Rewrite the rows below, changing every "GUI agent" to "interface agent" and keeping everything else the same.

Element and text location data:
START

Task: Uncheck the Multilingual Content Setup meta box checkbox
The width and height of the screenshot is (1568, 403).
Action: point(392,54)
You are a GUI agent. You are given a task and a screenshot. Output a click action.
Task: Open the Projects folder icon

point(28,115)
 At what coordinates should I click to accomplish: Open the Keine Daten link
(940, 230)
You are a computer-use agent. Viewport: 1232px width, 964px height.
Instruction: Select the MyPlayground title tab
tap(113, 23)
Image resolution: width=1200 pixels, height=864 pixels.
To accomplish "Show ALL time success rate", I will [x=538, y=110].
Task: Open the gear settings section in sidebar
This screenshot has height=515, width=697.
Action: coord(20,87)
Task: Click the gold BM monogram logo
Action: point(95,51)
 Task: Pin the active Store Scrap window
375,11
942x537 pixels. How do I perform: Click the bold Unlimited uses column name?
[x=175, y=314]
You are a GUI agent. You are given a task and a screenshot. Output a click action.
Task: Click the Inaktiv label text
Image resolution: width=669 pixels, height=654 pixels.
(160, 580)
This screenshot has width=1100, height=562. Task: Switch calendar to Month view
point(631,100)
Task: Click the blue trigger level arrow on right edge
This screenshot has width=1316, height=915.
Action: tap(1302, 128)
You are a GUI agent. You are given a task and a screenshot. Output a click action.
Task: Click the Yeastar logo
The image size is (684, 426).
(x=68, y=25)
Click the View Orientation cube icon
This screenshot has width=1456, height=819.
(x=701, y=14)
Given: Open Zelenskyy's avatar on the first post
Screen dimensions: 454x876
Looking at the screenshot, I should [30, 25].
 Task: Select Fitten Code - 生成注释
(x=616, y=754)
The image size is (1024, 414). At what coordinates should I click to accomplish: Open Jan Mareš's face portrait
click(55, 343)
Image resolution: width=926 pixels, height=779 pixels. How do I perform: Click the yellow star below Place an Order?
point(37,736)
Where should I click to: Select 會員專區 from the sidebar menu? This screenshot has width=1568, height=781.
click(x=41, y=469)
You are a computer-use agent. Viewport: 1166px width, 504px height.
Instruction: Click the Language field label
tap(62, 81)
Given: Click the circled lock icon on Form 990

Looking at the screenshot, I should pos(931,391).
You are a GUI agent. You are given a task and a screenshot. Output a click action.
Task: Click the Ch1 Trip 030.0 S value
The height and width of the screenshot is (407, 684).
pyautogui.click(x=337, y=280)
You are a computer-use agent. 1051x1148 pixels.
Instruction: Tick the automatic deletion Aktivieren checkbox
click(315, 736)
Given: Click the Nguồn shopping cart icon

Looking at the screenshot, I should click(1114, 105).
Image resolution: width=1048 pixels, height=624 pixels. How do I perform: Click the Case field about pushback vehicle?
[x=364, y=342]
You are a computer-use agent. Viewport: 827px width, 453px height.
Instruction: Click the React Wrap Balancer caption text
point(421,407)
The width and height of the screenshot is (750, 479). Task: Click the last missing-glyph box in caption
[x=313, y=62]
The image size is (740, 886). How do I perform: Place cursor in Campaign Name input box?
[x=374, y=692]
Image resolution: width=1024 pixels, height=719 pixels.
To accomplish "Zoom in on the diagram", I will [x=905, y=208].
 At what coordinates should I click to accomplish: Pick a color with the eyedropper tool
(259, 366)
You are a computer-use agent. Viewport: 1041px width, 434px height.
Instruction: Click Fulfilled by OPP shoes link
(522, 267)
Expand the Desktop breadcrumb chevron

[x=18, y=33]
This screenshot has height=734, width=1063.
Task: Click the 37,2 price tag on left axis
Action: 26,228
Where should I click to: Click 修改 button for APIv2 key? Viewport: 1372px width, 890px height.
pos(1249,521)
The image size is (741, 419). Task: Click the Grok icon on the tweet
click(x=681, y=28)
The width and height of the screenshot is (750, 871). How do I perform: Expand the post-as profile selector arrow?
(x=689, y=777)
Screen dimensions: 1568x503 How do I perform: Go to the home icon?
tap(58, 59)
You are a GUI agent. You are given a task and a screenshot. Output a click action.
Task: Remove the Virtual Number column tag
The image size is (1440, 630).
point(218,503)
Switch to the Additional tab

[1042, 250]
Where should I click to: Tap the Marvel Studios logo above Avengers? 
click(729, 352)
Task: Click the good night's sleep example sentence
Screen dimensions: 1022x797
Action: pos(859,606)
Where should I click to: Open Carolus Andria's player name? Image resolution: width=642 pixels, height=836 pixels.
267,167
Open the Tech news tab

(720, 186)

END

*Answer for this exercise*:
Task: Uncheck the Multilingual Content Setup meta box checkbox
The width and height of the screenshot is (1568, 403).
Action: point(392,54)
You are a interface agent. You are given a task and a screenshot. Output a click action.
Task: Open the Projects folder icon

point(28,115)
 At what coordinates should I click to accomplish: Open the Keine Daten link
(940, 230)
You are a computer-use agent. Viewport: 1232px width, 964px height.
Instruction: Select the MyPlayground title tab
tap(113, 23)
Image resolution: width=1200 pixels, height=864 pixels.
To accomplish "Show ALL time success rate", I will [x=538, y=110].
Task: Open the gear settings section in sidebar
This screenshot has height=515, width=697.
Action: coord(20,87)
Task: Click the gold BM monogram logo
Action: point(95,51)
 Task: Pin the active Store Scrap window
375,11
942x537 pixels. How do I perform: Click the bold Unlimited uses column name?
[x=175, y=314]
You are a interface agent. You are given a task and a screenshot. Output a click action.
Task: Click the Inaktiv label text
Image resolution: width=669 pixels, height=654 pixels.
(160, 580)
This screenshot has width=1100, height=562. Task: Switch calendar to Month view
point(631,100)
Task: Click the blue trigger level arrow on right edge
This screenshot has width=1316, height=915.
Action: tap(1302, 128)
You are a interface agent. You are given a task and a screenshot. Output a click action.
Task: Click the Yeastar logo
The image size is (684, 426).
(x=68, y=25)
Click the View Orientation cube icon
This screenshot has width=1456, height=819.
(x=701, y=14)
Given: Open Zelenskyy's avatar on the first post
Screen dimensions: 454x876
Looking at the screenshot, I should [30, 25].
 Task: Select Fitten Code - 生成注释
(x=616, y=754)
The image size is (1024, 414). At what coordinates should I click to accomplish: Open Jan Mareš's face portrait
click(55, 343)
Image resolution: width=926 pixels, height=779 pixels. How do I perform: Click the yellow star below Place an Order?
point(37,736)
Where should I click to: Select 會員專區 from the sidebar menu? This screenshot has width=1568, height=781.
click(x=41, y=469)
You are a computer-use agent. Viewport: 1166px width, 504px height.
Instruction: Click the Language field label
tap(62, 81)
Given: Click the circled lock icon on Form 990

Looking at the screenshot, I should pos(931,391).
You are a interface agent. You are given a task and a screenshot. Output a click action.
Task: Click the Ch1 Trip 030.0 S value
The height and width of the screenshot is (407, 684).
pyautogui.click(x=337, y=280)
You are a computer-use agent. 1051x1148 pixels.
Instruction: Tick the automatic deletion Aktivieren checkbox
click(315, 736)
Given: Click the Nguồn shopping cart icon

Looking at the screenshot, I should click(1114, 105).
Image resolution: width=1048 pixels, height=624 pixels. How do I perform: Click the Case field about pushback vehicle?
[x=364, y=342]
You are a computer-use agent. Viewport: 827px width, 453px height.
Instruction: Click the React Wrap Balancer caption text
point(421,407)
The width and height of the screenshot is (750, 479). Task: Click the last missing-glyph box in caption
[x=313, y=62]
The image size is (740, 886). How do I perform: Place cursor in Campaign Name input box?
[x=374, y=692]
Image resolution: width=1024 pixels, height=719 pixels.
To accomplish "Zoom in on the diagram", I will [x=905, y=208].
 At what coordinates should I click to accomplish: Pick a color with the eyedropper tool
(259, 366)
You are a computer-use agent. Viewport: 1041px width, 434px height.
Instruction: Click Fulfilled by OPP shoes link
(522, 267)
Expand the Desktop breadcrumb chevron

[x=18, y=33]
This screenshot has height=734, width=1063.
Task: Click the 37,2 price tag on left axis
Action: 26,228
Where should I click to: Click 修改 button for APIv2 key? Viewport: 1372px width, 890px height.
pos(1249,521)
The image size is (741, 419). Task: Click the Grok icon on the tweet
click(x=681, y=28)
The width and height of the screenshot is (750, 871). How do I perform: Expand the post-as profile selector arrow?
(x=689, y=777)
Screen dimensions: 1568x503 How do I perform: Go to the home icon?
tap(58, 59)
You are a interface agent. You are given a task and a screenshot. Output a click action.
Task: Remove the Virtual Number column tag
The image size is (1440, 630).
point(218,503)
Switch to the Additional tab

[1042, 250]
Where should I click to: Tap the Marvel Studios logo above Avengers? 
click(729, 352)
Task: Click the good night's sleep example sentence
Screen dimensions: 1022x797
Action: pos(859,606)
Where should I click to: Open Carolus Andria's player name? Image resolution: width=642 pixels, height=836 pixels.
267,167
Open the Tech news tab

(720, 186)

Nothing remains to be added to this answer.